The nearest cousins would be _Cyp. calceolus_ (Spain mainland) and the south american _Phragmipedium_ species, and as I understand, the authors thought there is enough evidence to create a new genus _Makaropedium_ (reference to the region as in _Mexipedium_) . Locally this rare and endangered plant is know as 'bota de baifo' which literally means 'boots of the kid (young goat)'






Enjoy!


----------



## mrhappyrotter (Mar 31, 2015)

Oh. My. God. That's pretty awesome.


----------



## Cat (Mar 31, 2015)

ohh wow. Does it have green markings? I can't find any pictures on goggle so I'm not sure if the marking (stripes) are black or green. Beautiful plant.


----------



## cnycharles (Mar 31, 2015)

is this an early april fool's joke?


----------



## valenzino (Mar 31, 2015)

cnycharles said:


> is this an early april fool's joke?



you anticipated me...I also smell April Fools' Day here...hehehe


----------



## SlipperFan (Mar 31, 2015)

Except that the article looks for real.


----------



## My Green Pets (Mar 31, 2015)

They don't do April Fool's in Spain; this is legit.

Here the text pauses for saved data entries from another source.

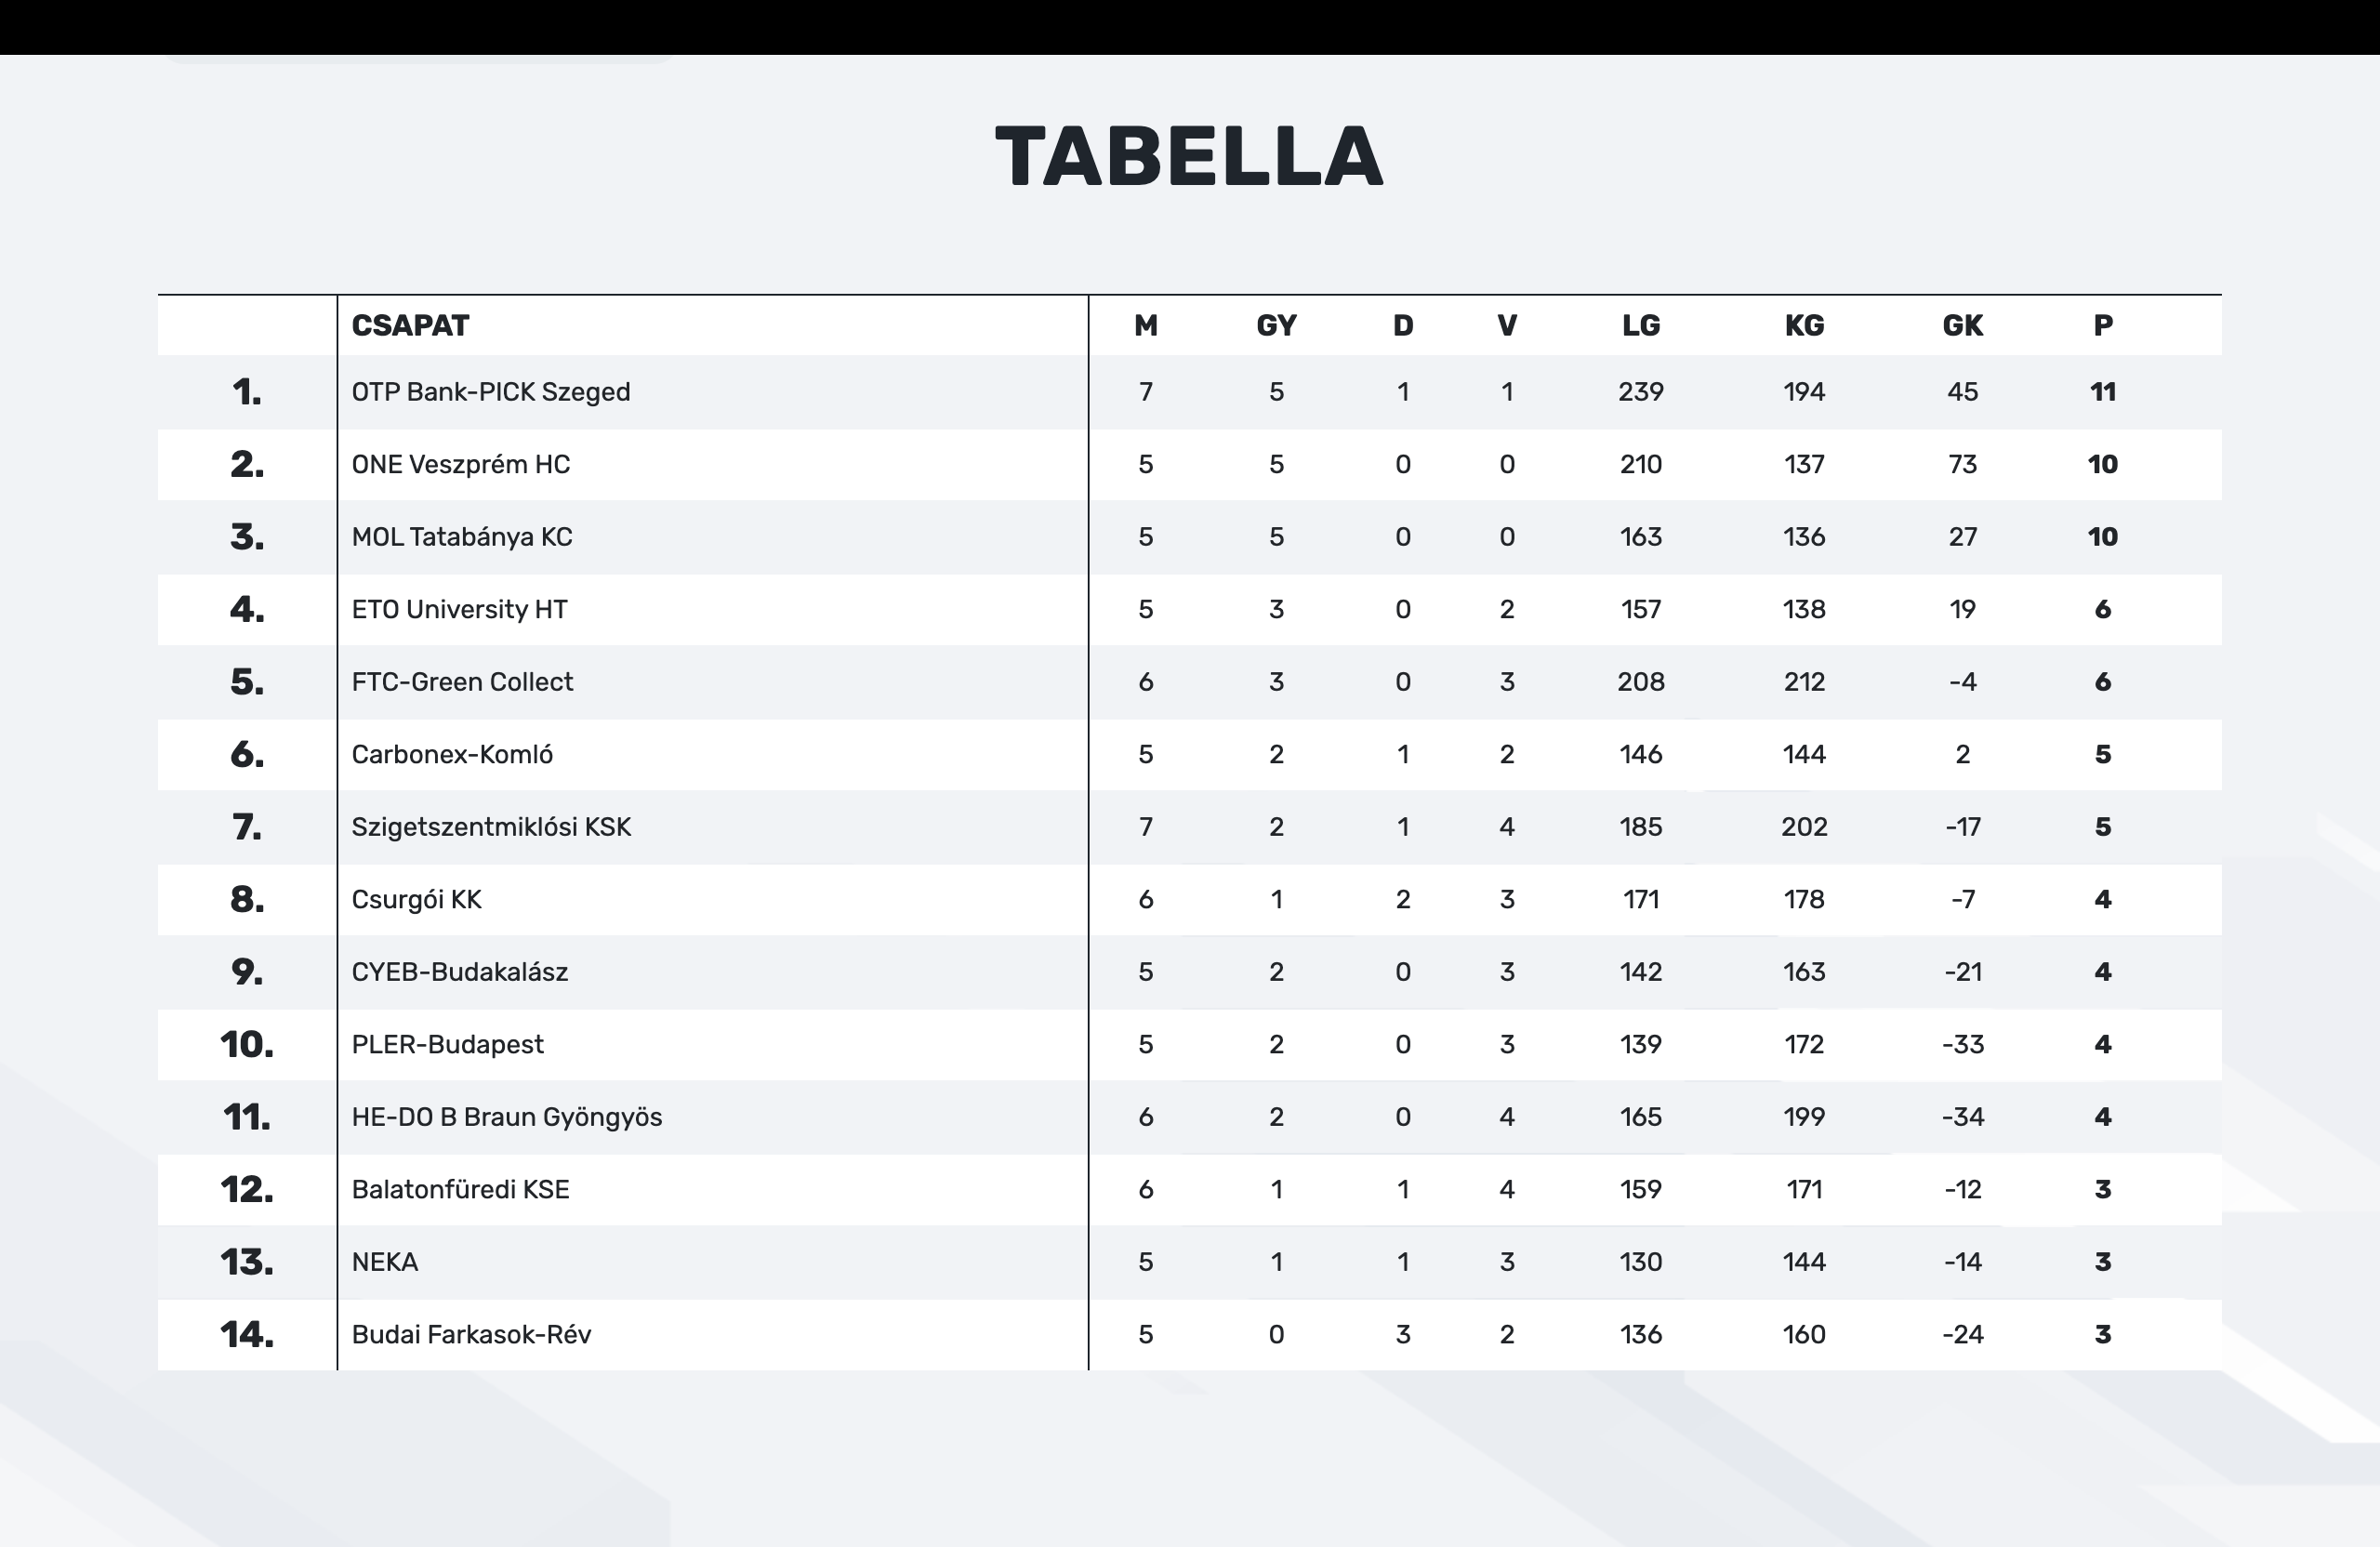Select Balatonfüredi KSE in the table
Screen dimensions: 2380x1547
pos(460,1189)

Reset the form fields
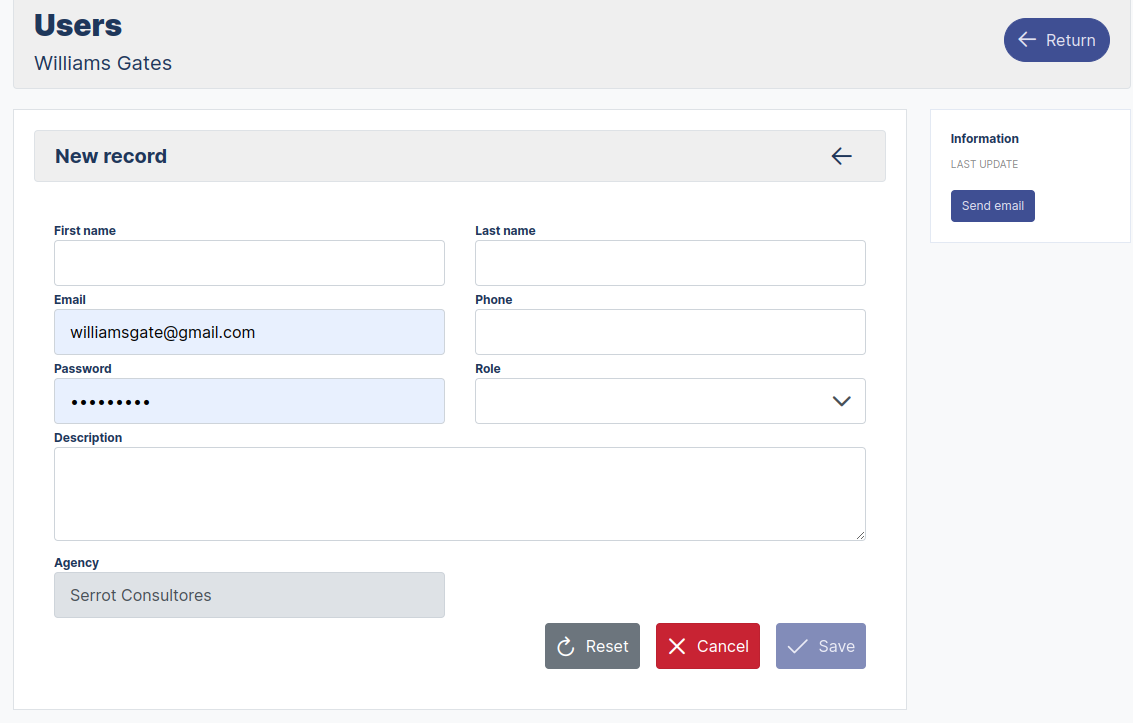(x=592, y=646)
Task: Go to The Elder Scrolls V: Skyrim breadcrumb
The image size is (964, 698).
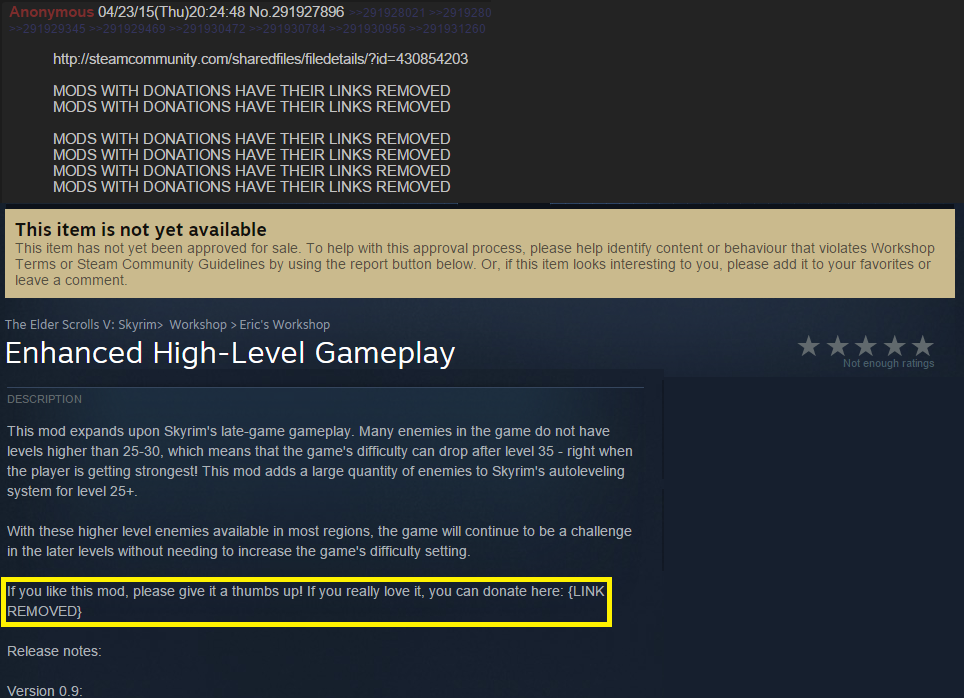Action: pyautogui.click(x=81, y=325)
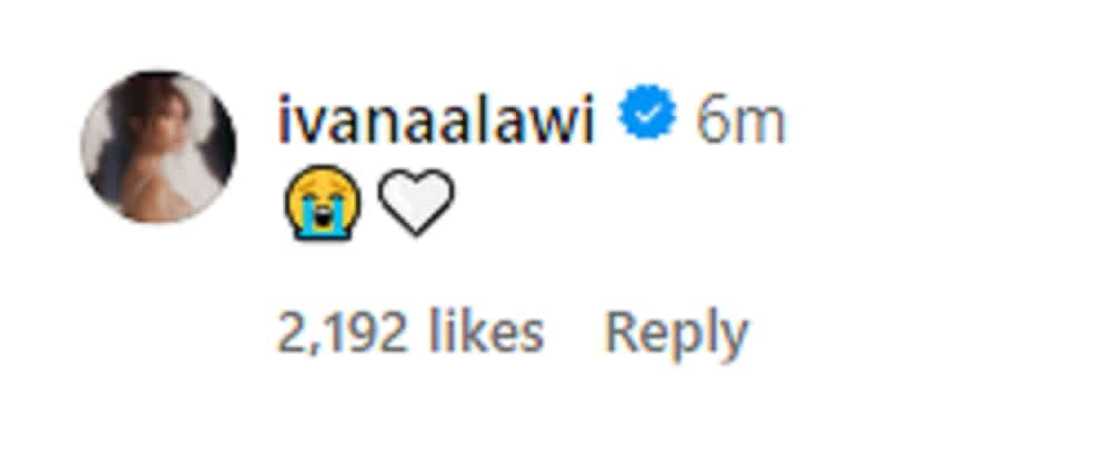The image size is (1120, 458).
Task: Visit the ivanaalawi profile via username
Action: 438,122
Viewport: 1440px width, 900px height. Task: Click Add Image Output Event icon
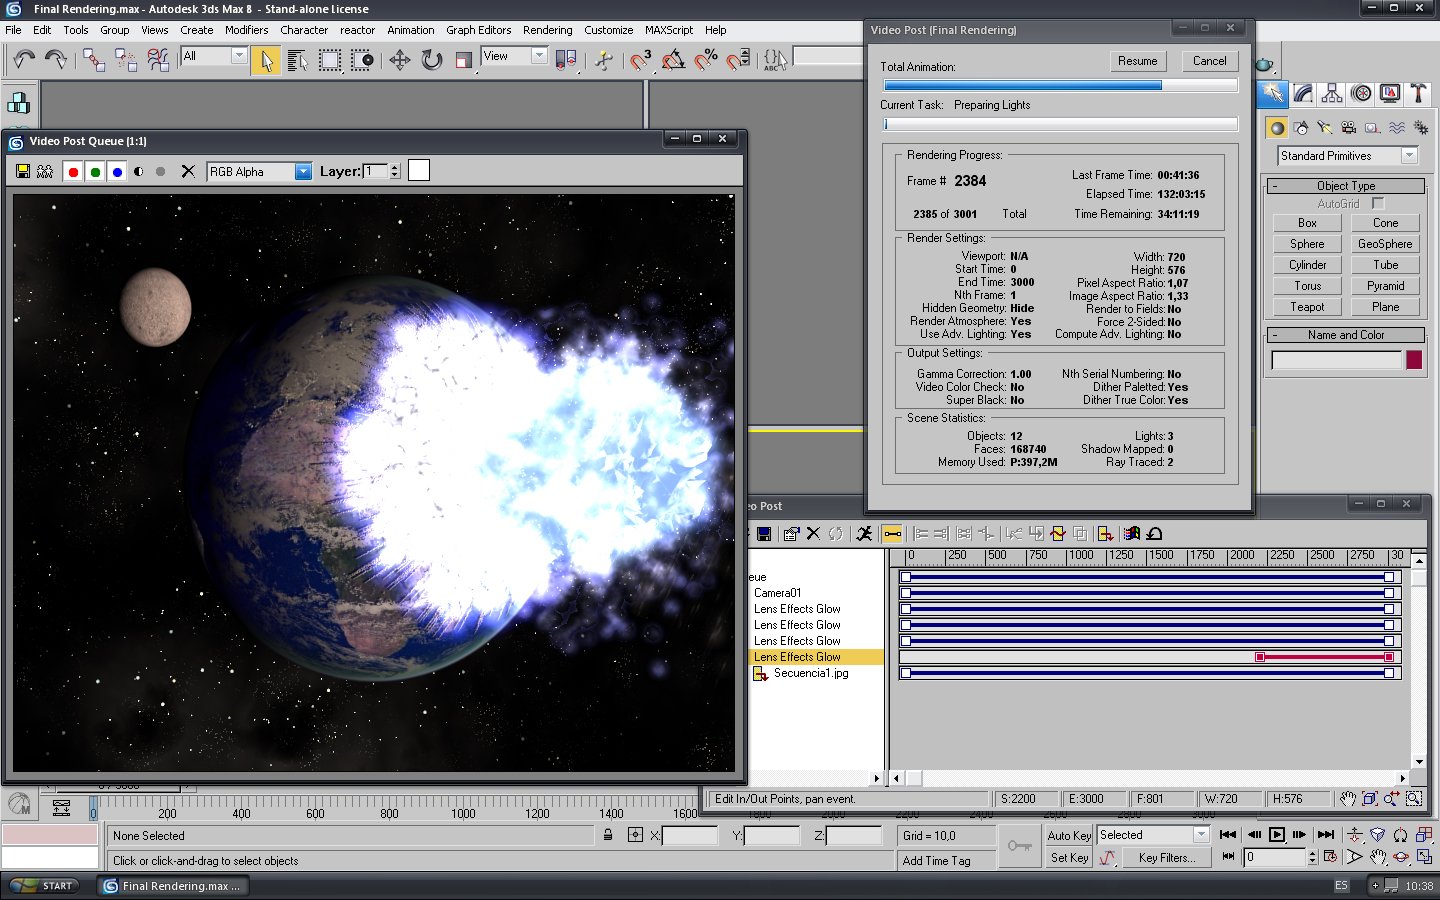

The article mentions that the plant is already undergoing propagation in vitro.

It also mentions that the local people know this plant and refer to it as the 'boot of April' or 'shoe of April'.

This is awesome news!!


----------



## TyroneGenade (Mar 31, 2015)

I'm with Charles. I'm not buying it. If it is too good to be true then probably isn't.


----------



## NYEric (Mar 31, 2015)

I'll wait a few days..


----------



## valenzino (Mar 31, 2015)

CambriaWhat said:


> They don't do April Fool's in Spain; this is legit.
> 
> The article mentions that the plant is already undergoing propagation in vitro.
> 
> ...



they do,they do... 'boot of April'...ops...
and read this part of the latin description...:
"....dehiscere pullmantur turis ticus..." hahahaha


----------



## tomkalina (Mar 31, 2015)

Gotta' go with Charles and Tyrone on this one..........


----------



## NYEric (Mar 31, 2015)

valenzino said:


> and read this part of the latin description...:
> "....dehiscere pullmantur turis ticus..." hahahaha


Funny, Happy April first!


----------



## KyushuCalanthe (Mar 31, 2015)

Nice paper flowers!


----------



## troy (Apr 1, 2015)

Lol..


----------



## dodidoki (Apr 1, 2015)

Is it just a joke? So pitty...


----------



## gonewild (Apr 1, 2015)

Some of the plants look like they used to be daffodils. :wink


----------



## SlipperKing (Apr 3, 2015)

Another cute one.


----------



## youngslipper (Jun 27, 2015)

Ever find out if this was real


----------



## NYEric (Jun 27, 2015)

It was a joke.


----------



## youngslipper (Jun 27, 2015)

A sad. Would be cool to be real


----------